Say what you will about Tony Blair, it was during his watch that the Silverstone area finally acquired a road system vaguely capable of dealing with a British Grand Prix crowd, and I, for one, have been profoundly grateful. It may not be fun, getting from the press car park to the M40, but latterly it has been possible to get back to Surrey before Sunday turns into Monday.

When it has come to putting up a few quid to subsidise the British GP, however, neither Mr Blair nor his successor has exhibited notable enthusiasm, and this has been a source of great disappointment to Bernie Ecclestone. Hence I wonder what thoughts will be in my head as I crawl along the A43 on the evening of Sunday, June 21: as things stand, I will have watched Formula 1 at Silverstone for the last time.

While I would never claim it to be by any means my favourite race circuit, still Silverstone has been a constant thread through my life, and countless fellow enthusiasts will feel the same. The place abounds with memories for all of us. Here are some of mine.

1965 A date to remember…

In 1965, when I was just out of school, I borrowed my mother’s MG 1100 (having recently trashed my Mini), picked up my girlfriend in Sheffield, and on the Friday evening set off south to Northamptonshire. Britain’s motorway network was by no means as comprehensive then as now, and it seemed to take a long time. There was no alternative but to sleep in the car.

The next day, there we were, at the British Grand Prix. I paid 50 shillings (£2.50) for an ‘All-In’ ticket (covering car and all occupants), five more (25p) for a couple of programmes, and a further quid for two paddock passes. In we went – and there, walking towards us, was Lorenzo Bandini. Amazing now to remember that’s how it was in those days. Within an hour I guess we’d seen every F1 driver, and Jim Clark’s signature was on my programme. I have it still.

Jimmy’s Lotus 33 was on pole that Saturday afternoon, joined on the front row by the BRMs of Graham Hill and Jackie Stewart and the Honda of Richie Ginther. We watched from Woodcote.

As expected, Clark built up a lead over Hill and the Ferrari of John Surtees, but the race ignited in the last 15 of the 80 laps, for Jimmy’s oil pressure was falling, and Graham, notwithstanding failing brakes, began to catch him. I can still remember the commentator’s extremely English voice: “So now we’ve got Jim Clark in a car that won’t go being chased by Graham Hill in a car that won’t stop!” Every time the Lotus went by, it sounded more sick, and Jimmy was plainly coasting through Woodcote, trying to save the Climax V8. What had been a 35-second lead was down to five at the start of the last lap, but although Graham set a new lap record he was still three seconds back at the flag – which the Lotus had passed with a dead engine.

Jimmy popped a sweater on over his overalls, then clambered on to a decorated trailer, which a tractor pulled round on a lap of honour.

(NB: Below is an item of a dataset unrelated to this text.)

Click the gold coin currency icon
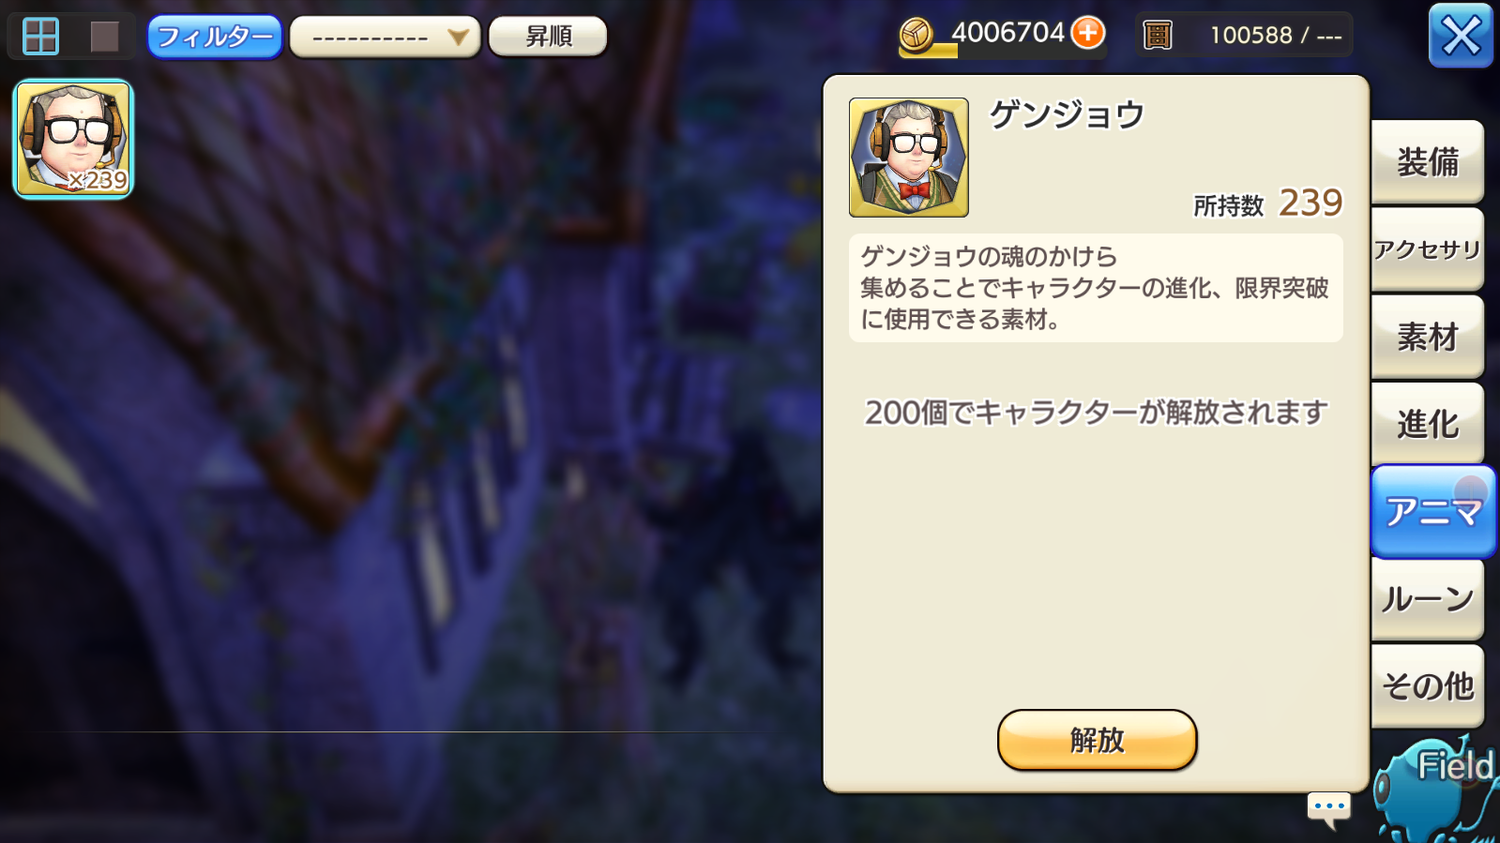Viewport: 1500px width, 843px height. [x=916, y=35]
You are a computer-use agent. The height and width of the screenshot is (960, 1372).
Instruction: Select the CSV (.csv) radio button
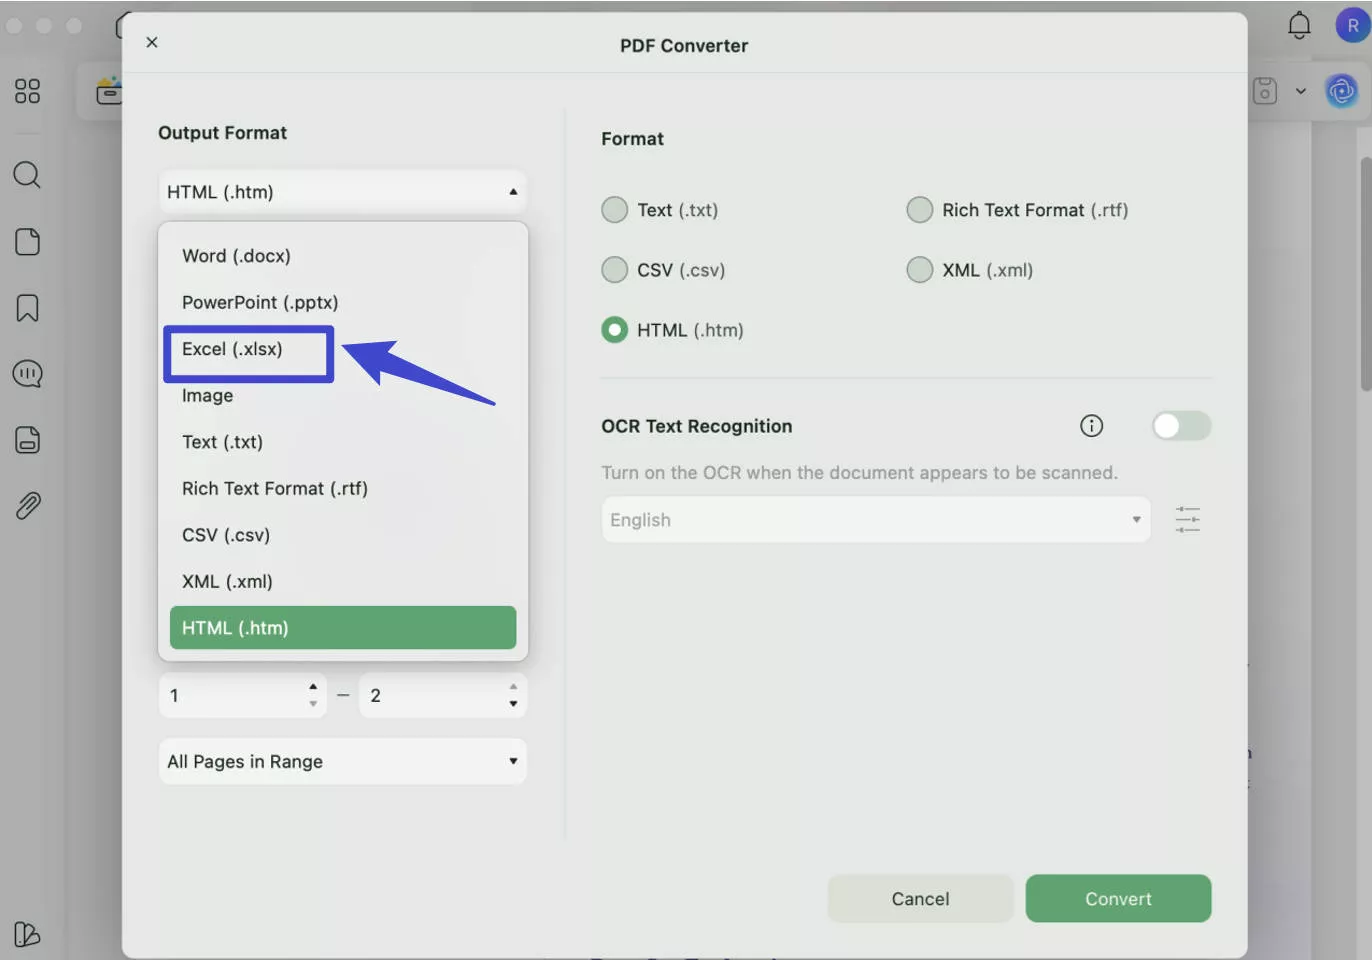point(615,270)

The shyest of heroes, a man who never understood why the rest were so slow.

It took forever to get out of Silverstone that evening, and I got lost somewhere near Cannock. We stopped for a meal, and by the time I dropped Judy off it was coming light on Sunday morning. Half an hour later I momentarily dozed off, and knocked down 30 feet of dry stone wall. Now we were a one-car family, and Ma was less than thrilled. Memories of Silverstone, as I say.

1969 Rindt vs Stewart

By 1969 the Cosworth DFV – £7500, delivered to your door – powered 13 of the 17 starters in the British Grand Prix, and anyone present will likely tell you they never saw a greater race.

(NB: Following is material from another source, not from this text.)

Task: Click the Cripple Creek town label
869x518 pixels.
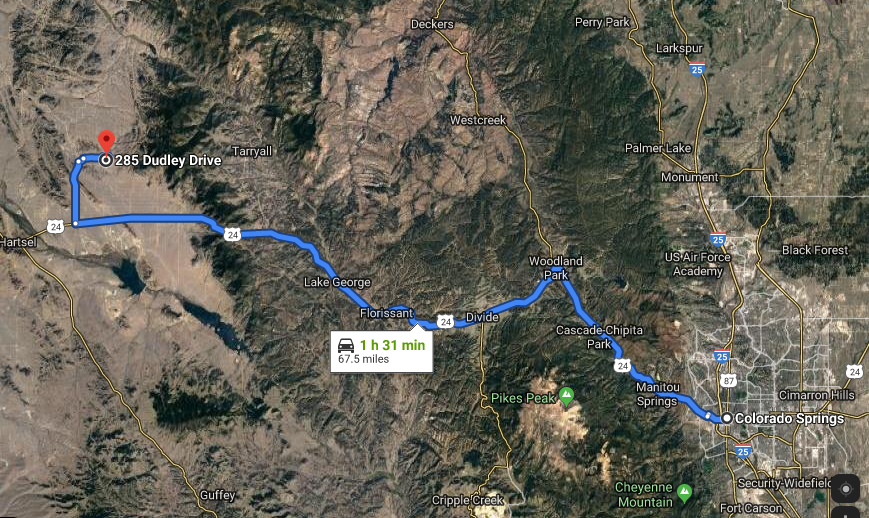Action: (x=467, y=500)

Jackie Stewart, in the Tyrrell-run Matra MS80, was on a roll that summer, and had already won four Grands Prix by the time the clans gathered at Silverstone. In contrast, his major rival, Jochen Rindt, had not a point on the board. The Lotus 49, now in its third season, never held together.

On the first morning the car wasn’t even there. When Rindt arrived, there was no sign of the Gold Leaf Team Lotus transporter, and in those days there were no ‘unofficial’ sessions: all were timed, and all counted. It was hardly surprising that Jochen was livid. I well remember his expression as he stood, in civvies, watching the rest go out.

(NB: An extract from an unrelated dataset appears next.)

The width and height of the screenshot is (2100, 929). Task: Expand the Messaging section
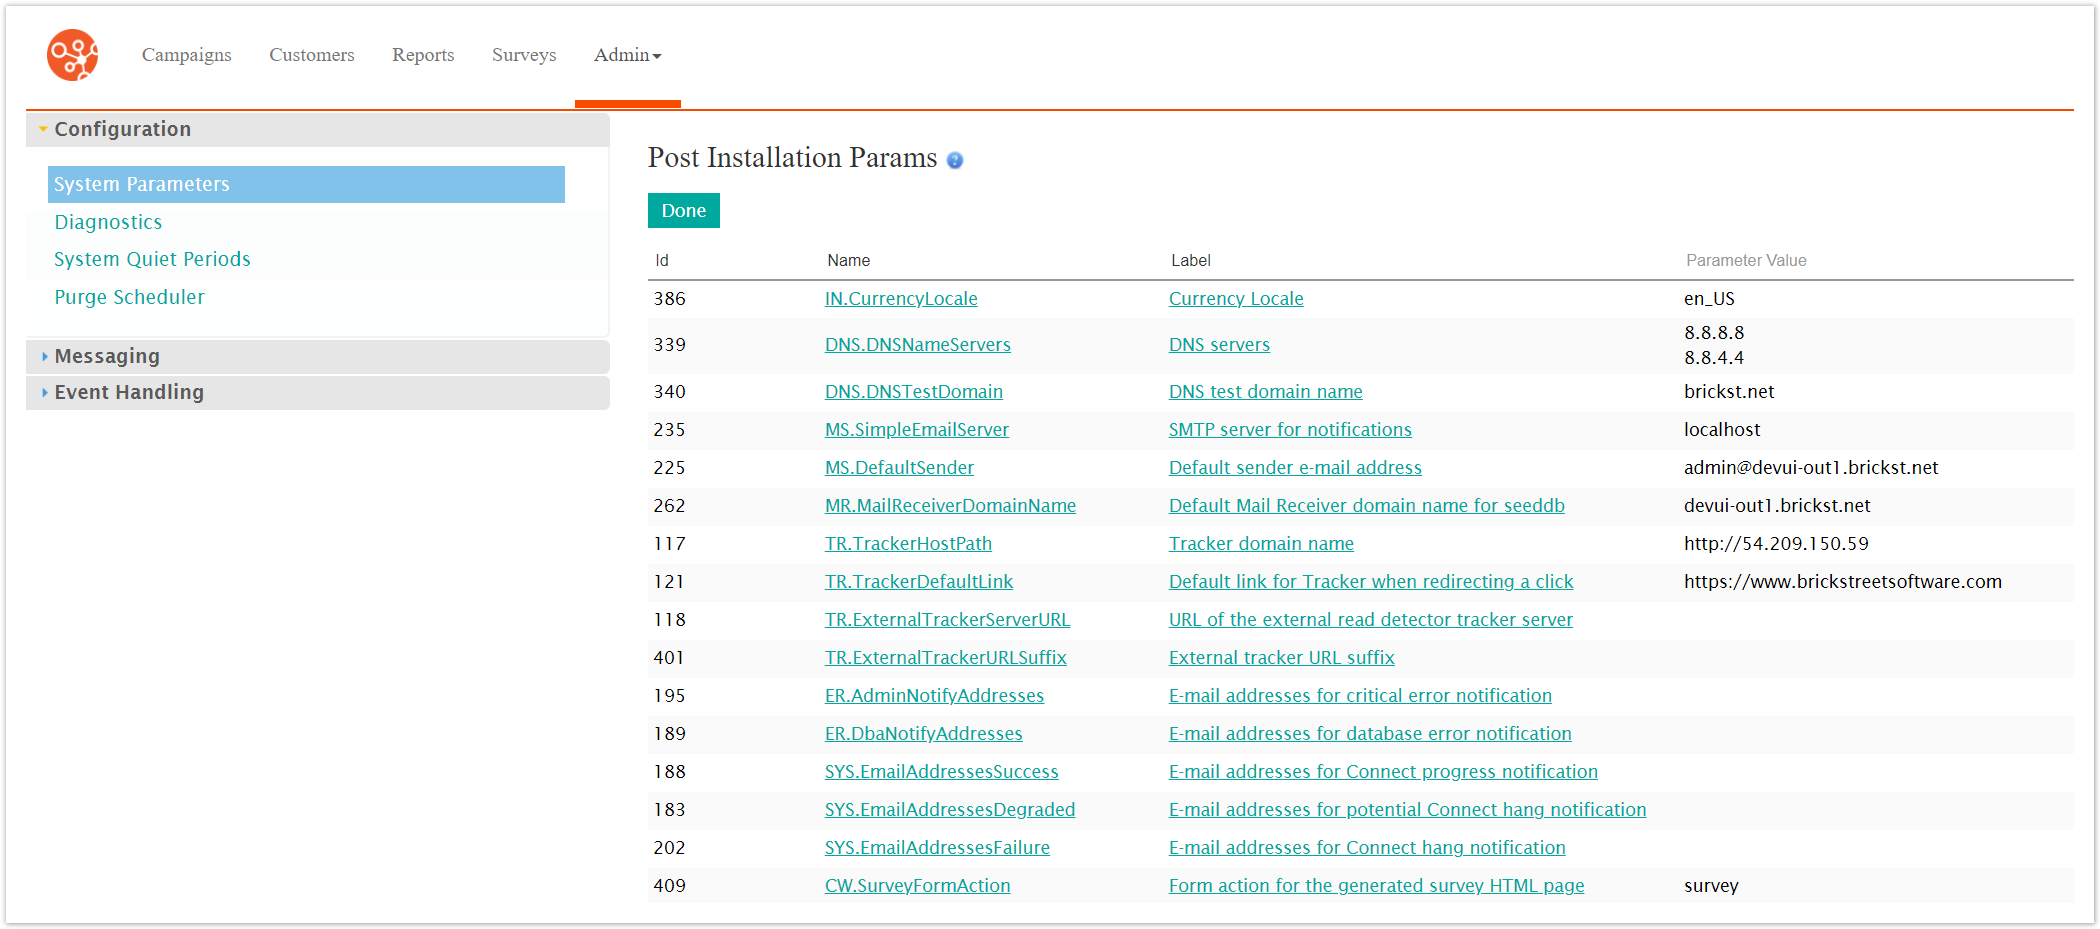coord(107,356)
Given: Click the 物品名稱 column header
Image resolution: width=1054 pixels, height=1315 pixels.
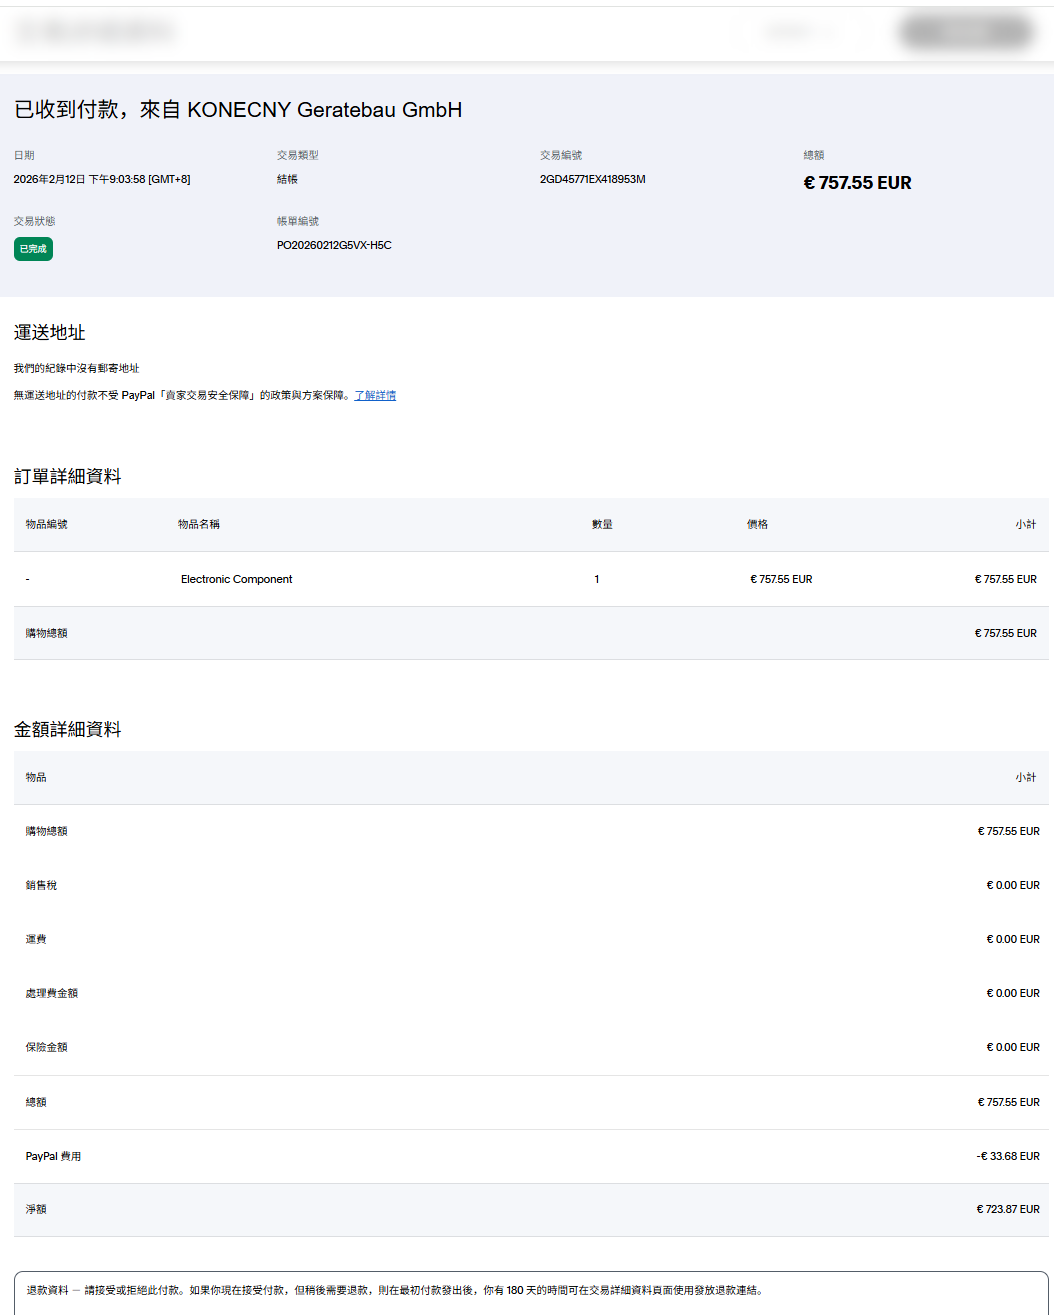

In the meantime his team-mate Graham Hill made other arrangements, for if Lotus had two drivers and no cars, Brabham’s problem was the other way round. A couple of BT26s were on hand, but Jack himself had broken an ankle in a testing shunt, and Jacky Ickx was late in arriving. Ron Tauranac asked Hill to stand in, and he was happy to oblige. And they say things have changed.

In final qualifying, on Friday afternoon, Stewart crashed at Woodcote – hard. He was out of the cockpit in a trice, but the Matra was wrecked, and Jackie had to take over Jean-Pierre Beltoise’s car for the balance of the weekend. Out he rushed once more, but by now pole position had gone to Rindt.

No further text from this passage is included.